- _QUOTED PASSAGE_:
___
Lesson 1.3 – Basic Publisher/Subscriber Implementation

Learning Objectives

By the end of this lesson, you will be able to:

• Write and execute a basic publisher node in Python
• Write and execute a basic subscriber node in Python
• Launch and test a ROS2 communication graph
• Understand the message flow between publisher and subscriber nodes
• Use ROS2 tools to verify communication between nodes

Concept Overview and Scope

This practical lesson teaches you to implement the most fundamental ROS2 communication pattern: publisher-subscriber. You'll write your first ROS2 nodes in Python, creating a publisher that sends messages and a subscriber that receives them. The lesson emphasizes understanding message flow and the asynchronous nature of topic-based communication.

The publisher-subscriber pattern is fundamental to Physical AI systems, enabling distributed, modular robot architectures where sensor nodes, processing nodes, and control nodes can communicate seamlessly.

Understanding Publisher-Subscriber Communication Pattern

The publisher-subscriber pattern is the backbone of ROS2 communication. This pattern enables asynchronous, decoupled communication between nodes:

• Publisher: A node that sends messages to a specific topic
• Subscriber: A node that receives messages from a specific topic
• Topic: A named channel over which messages are sent
• Message: The data structure that carries information between nodes

This creates a decoupled system where publishers don't need to know about subscribers and vice versa. This decoupling is what allows for flexible, modular robot architectures.

Creating the Publisher Node

Step 1: Setting Up the Package Structure

First, navigate to your workspace and create a new package for our publisher/subscriber example:

cd ~/ros2_ws/src
ros2 pkg create --build-type ament_python publisher_subscriber_example
cd publisher_subscriber_example

Step 2: Creating the Publisher Node

Create the publisher node file in the package directory:

mkdir -p publisher_subscriber_example
touch publisher_subscriber_example/publisher_node.py

Now edit the publisher node file with the following content:

#!/usr/bin/env python3
# publisher_subscriber_example/publisher_node.py

import rclpy
from rclpy.node import Node
from std_msgs.msg import String


class MinimalPublisher(Node):

    def __init__(self):
        super().__init__('minimal_publisher')
        self.publisher_ = self.create_publisher(String, 'topic', 10)
        timer_period = 0.5  # seconds
        self.timer = self.create_timer(timer_period, self.timer_callback)
        self.i = 0

    def timer_callback(self):
        msg = String()
        msg.data = 'Hello World: %d' % self.i
        self.publisher_.publish(msg)
        self.get_logger().info('Publishing: "%s"' % msg.data)
        self.i += 1


def main(args=None):
    rclpy.init(args=args)

    minimal_publisher = MinimalPublisher()

    rclpy.spin(minimal_publisher)

    # Destroy the node explicitly
    minimal_publisher.destroy_node()
    rclpy.shutdown()


if __name__ == '__main__':
    main()
___
- _SOURCE MATERIAL_:
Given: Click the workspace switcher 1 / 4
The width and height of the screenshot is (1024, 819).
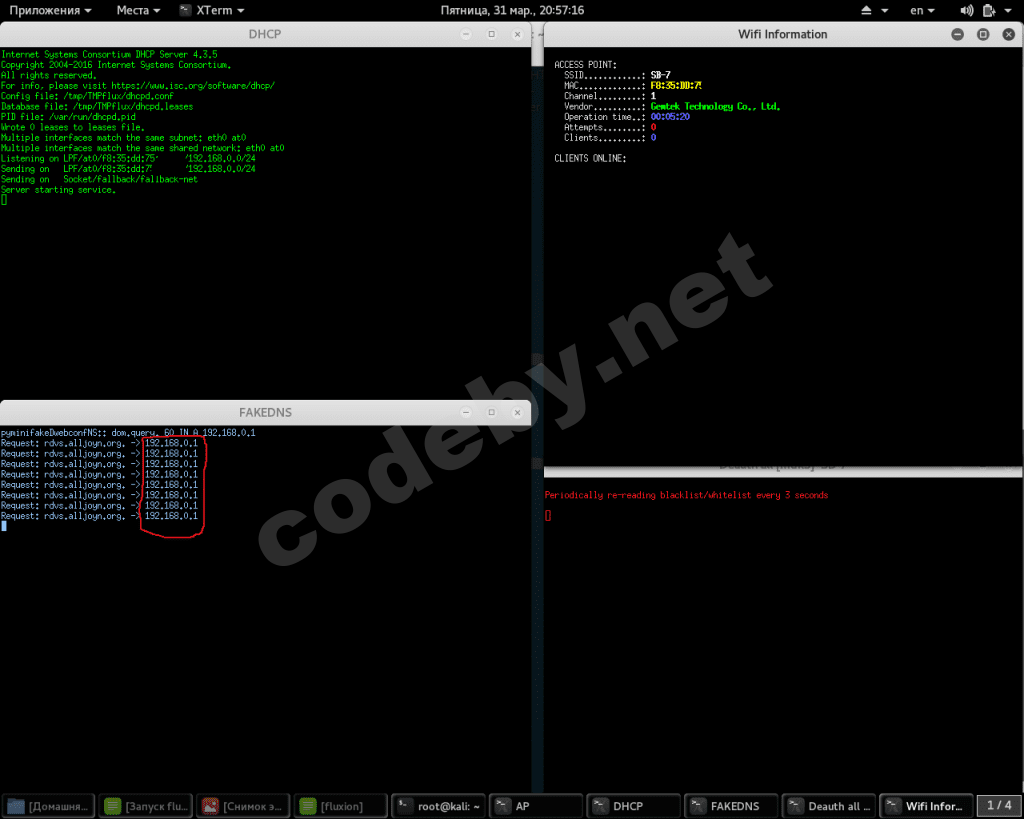Looking at the screenshot, I should pos(999,805).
___
- _WHAT IS NEEDED_: Pick up the ROS2 publisher/subscriber lesson after the publisher code and carry it forward from that point.

- _EXERCISE RESPONSE_:
Step 3: Understanding the Publisher Code

Let's break down the key components of the publisher node:

1. Node Initialization: super().__init__('minimal_publisher') creates a ROS2 node named 'minimal_publisher'
2. Publisher Creation: self.create_publisher(String, 'topic', 10) creates a publisher that sends String messages on the 'topic' with a queue size of 10
3. Timer Callback: Creates a timer that calls the callback function every 0.5 seconds
4. Message Creation: Creates a String message with the current count
5. Message Publishing: Publishes the message to the topic
6. Logging: Logs the published message to the console

Creating the Subscriber Node

Step 4: Creating the Subscriber Node

Create the subscriber node file:

touch publisher_subscriber_example/subscriber_node.py

Edit the subscriber node file with the following content:

#!/usr/bin/env python3
# publisher_subscriber_example/subscriber_node.py

import rclpy
from rclpy.node import Node
from std_msgs.msg import String


class MinimalSubscriber(Node):

    def __init__(self):
        super().__init__('minimal_subscriber')
        self.subscription = self.create_subscription(
            String,
            'topic',
            self.listener_callback,
            10)
        self.subscription  # prevent unused variable warning

    def listener_callback(self, msg):
        self.get_logger().info('I heard: "%s"' % msg.data)


def main(args=None):
    rclpy.init(args=args)

    minimal_subscriber = MinimalSubscriber()

    rclpy.spin(minimal_subscriber)

    # Destroy the node explicitly
    minimal_subscriber.destroy_node()
    rclpy.shutdown()


if __name__ == '__main__':
    main()

Step 5: Understanding the Subscriber Code

Key components of the subscriber node:

1. Node Initialization: Creates a ROS2 node named 'minimal_subscriber'
2. Subscription Creation: self.create_subscription(String, 'topic', self.listener_callback, 10) creates a subscription to the 'topic' that receives String messages
3. Callback Function: listener_callback is called whenever a message is received on the topic
4. Message Processing: The callback function logs the received message to the console

Configuring the Package

Step 6: Setting Up the Entry Points

Edit the setup.py file in the package root to include entry points for our nodes:

from setuptools import find_packages, setup

package_name = 'publisher_subscriber_example'

setup(
    name=package_name,
    version='0.0.0',
    packages=find_packages(exclude=['test']),
    data_files=[
        ('share/ament_index/resource_index/packages',
            ['resource/' + package_name]),
        ('share/' + package_name, ['package.xml']),
    ],
    install_requires=['setuptools'],
    zip_safe=True,
    maintainer='your_name',
    maintainer_email='your_email@example.com',
    description='Basic publisher subscriber example',
    license='Apache-2.0',
    tests_require=['pytest'],
    entry_points={
        'console_scripts': [
            'publisher_node = publisher_subscriber_example.publisher_node:main',
            'subscriber_node = publisher_subscriber_example.subscriber_node:main',
        ],
    },
)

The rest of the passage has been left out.